┏━━

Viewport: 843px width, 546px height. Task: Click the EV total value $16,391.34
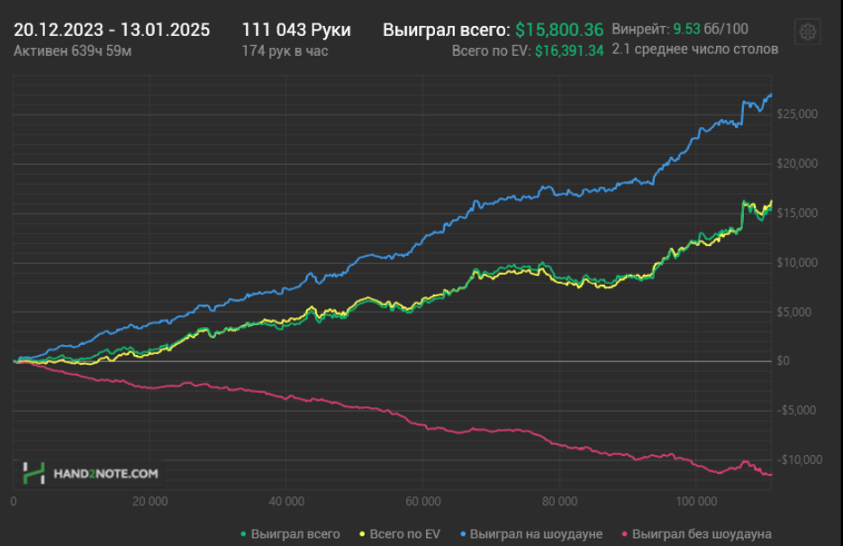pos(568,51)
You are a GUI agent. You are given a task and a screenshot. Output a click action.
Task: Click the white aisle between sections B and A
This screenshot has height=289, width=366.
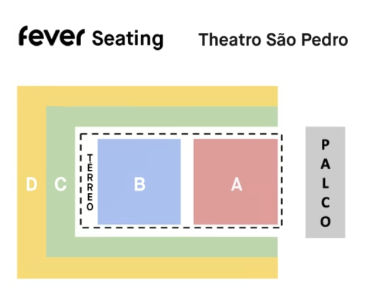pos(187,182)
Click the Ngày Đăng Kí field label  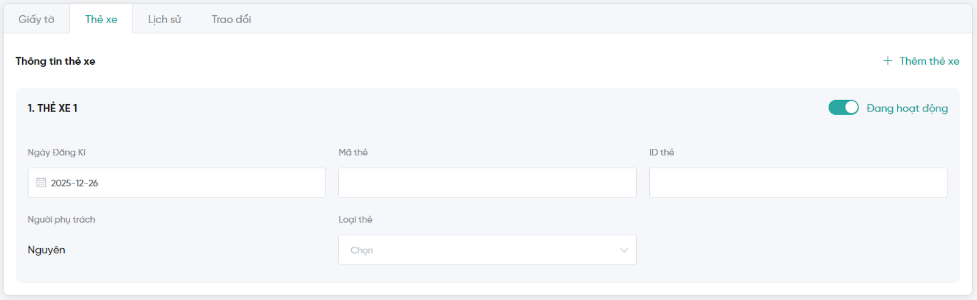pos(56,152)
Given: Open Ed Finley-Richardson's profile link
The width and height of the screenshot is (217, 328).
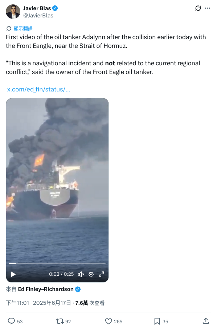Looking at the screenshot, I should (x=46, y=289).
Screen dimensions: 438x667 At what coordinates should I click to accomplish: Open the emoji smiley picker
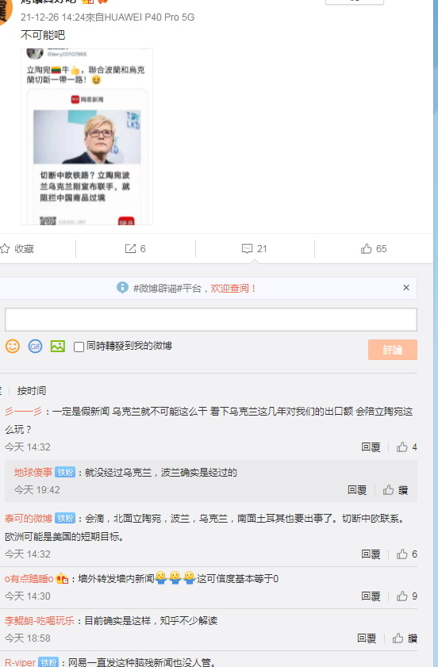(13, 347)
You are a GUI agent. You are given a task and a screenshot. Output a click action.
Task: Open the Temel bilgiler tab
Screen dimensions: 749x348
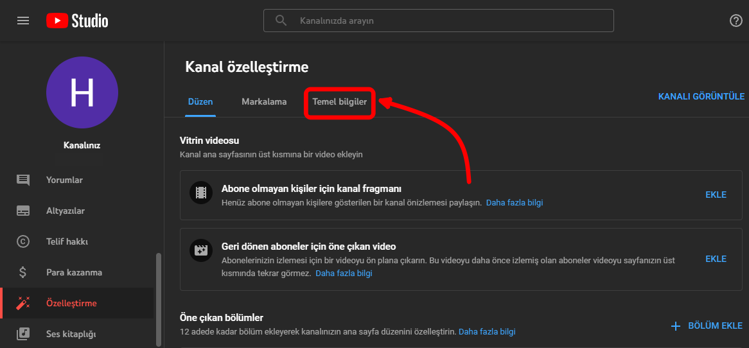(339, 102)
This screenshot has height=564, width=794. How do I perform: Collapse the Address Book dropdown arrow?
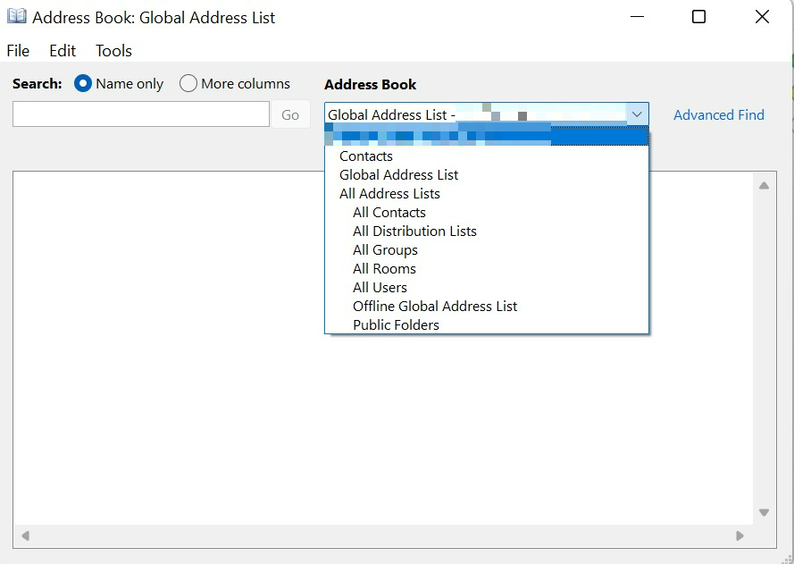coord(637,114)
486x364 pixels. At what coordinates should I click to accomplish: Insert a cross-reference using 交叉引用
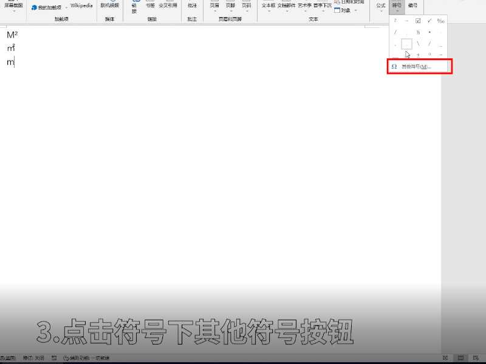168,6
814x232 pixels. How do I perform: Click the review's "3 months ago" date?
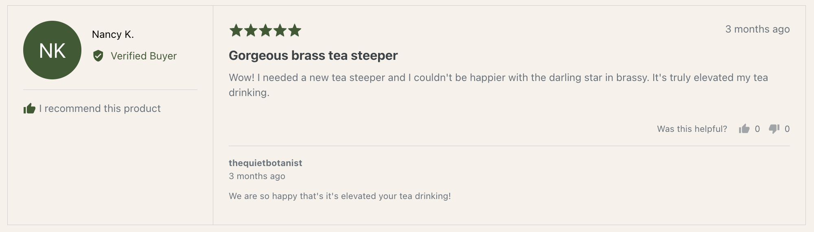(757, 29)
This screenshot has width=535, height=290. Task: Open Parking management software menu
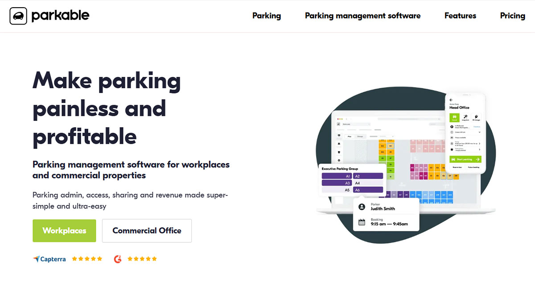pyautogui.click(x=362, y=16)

┗━━
┏━━

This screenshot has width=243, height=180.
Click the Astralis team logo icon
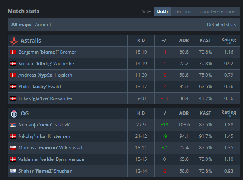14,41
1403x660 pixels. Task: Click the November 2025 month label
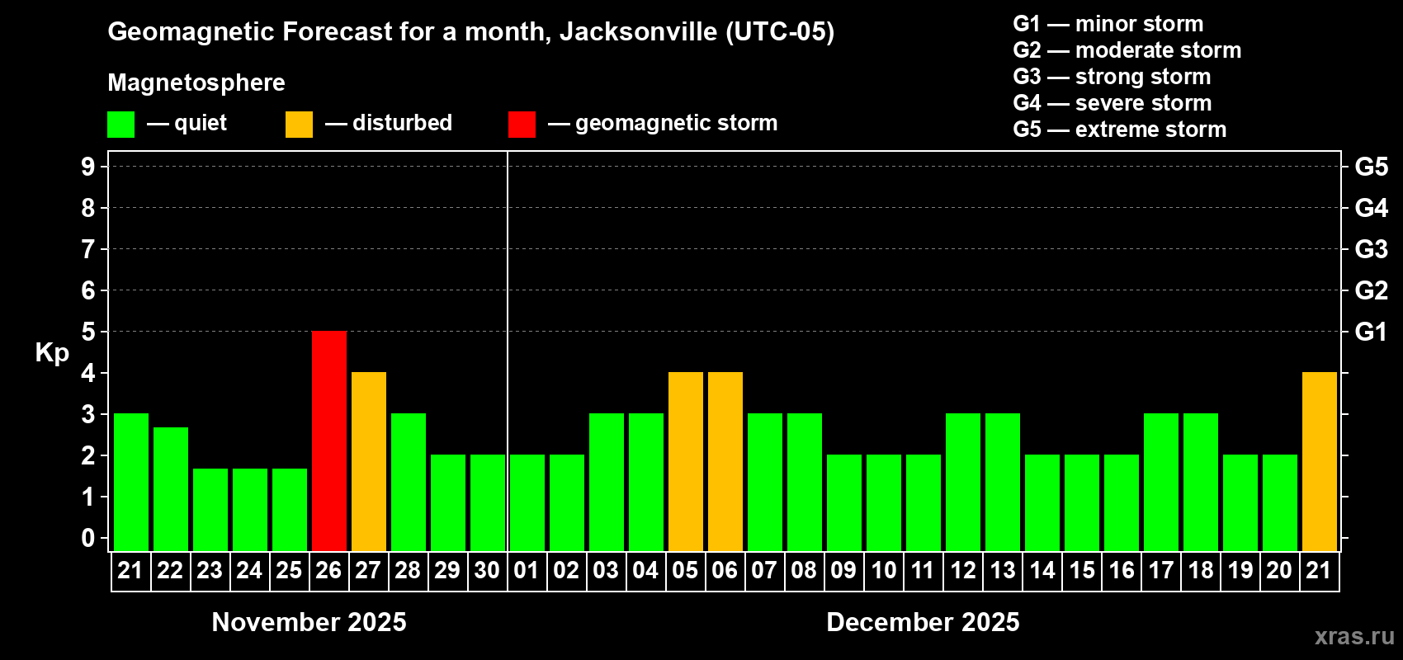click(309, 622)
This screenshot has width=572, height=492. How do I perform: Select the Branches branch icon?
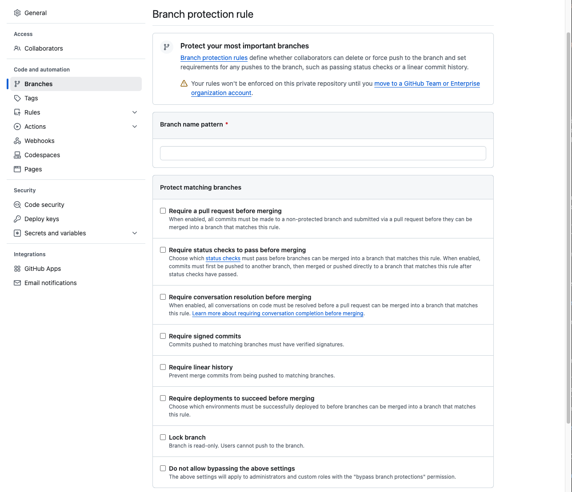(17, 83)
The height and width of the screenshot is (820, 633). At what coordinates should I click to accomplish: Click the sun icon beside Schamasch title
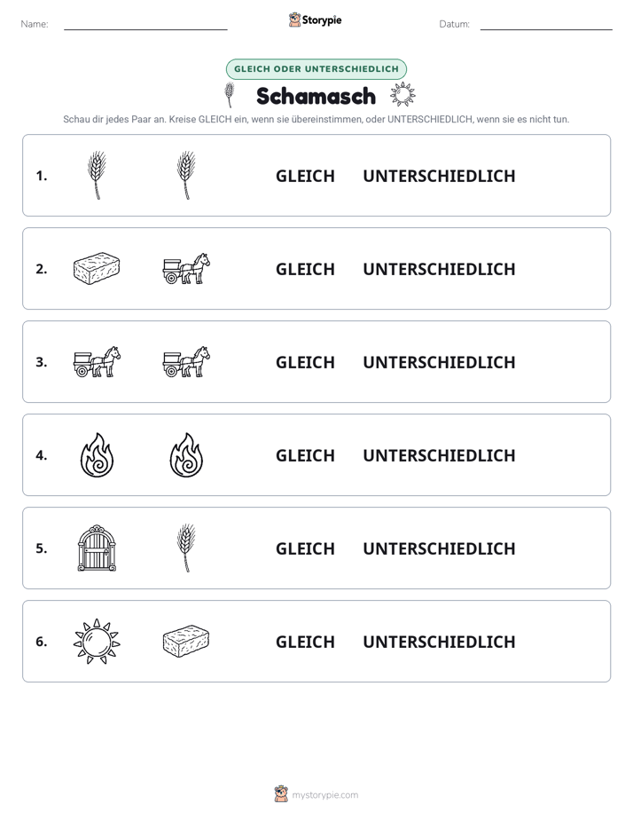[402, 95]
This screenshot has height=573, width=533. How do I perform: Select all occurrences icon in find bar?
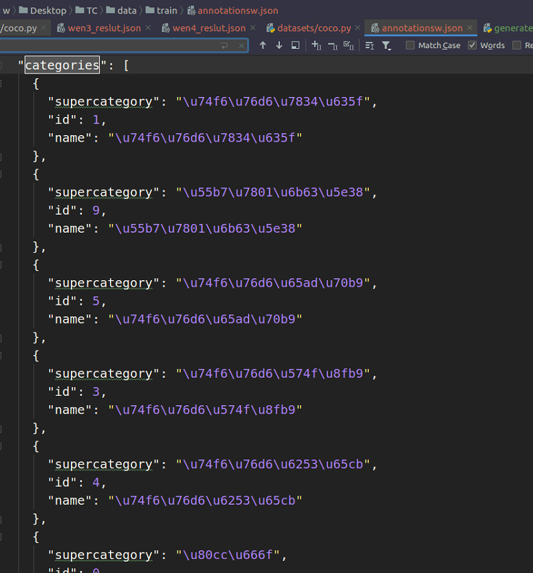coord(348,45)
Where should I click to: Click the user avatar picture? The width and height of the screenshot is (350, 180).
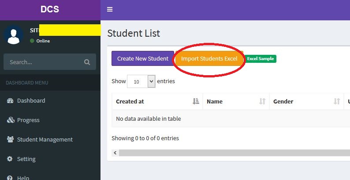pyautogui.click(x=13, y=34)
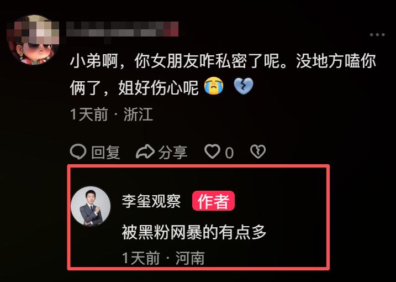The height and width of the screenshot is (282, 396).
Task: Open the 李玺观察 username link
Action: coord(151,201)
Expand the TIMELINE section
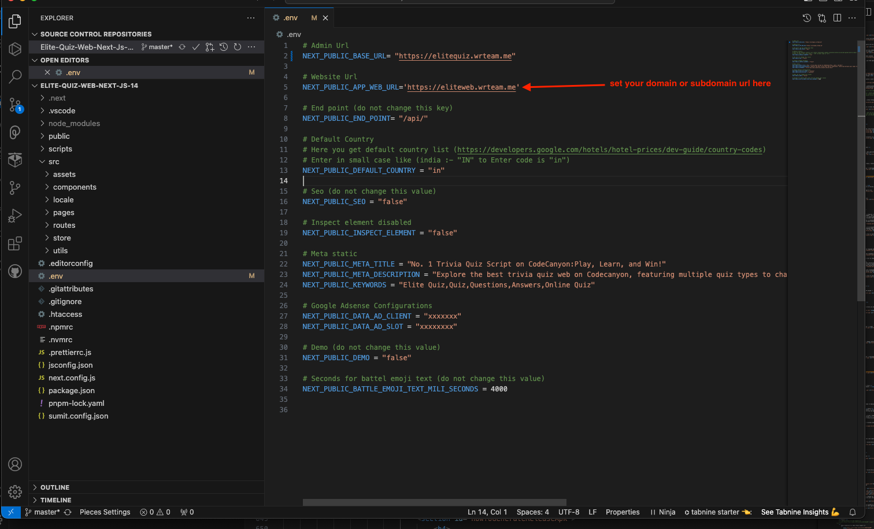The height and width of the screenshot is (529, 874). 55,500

┗━━

#### TASK TO CARRY OUT:
Using the entries above, transcribe every line from the line containing "Viewport: 843px width, 546px" through the line containing "Task: Click the white". Do not copy pictures.

#### SOLUTION TO THIS EXERCISE:
Viewport: 843px width, 546px height. Task: Click the EV total value $16,391.34
pos(568,51)
You are a GUI agent. You are given a task and a screenshot. Output a click action.
Task: Click the white aisle between sections B and A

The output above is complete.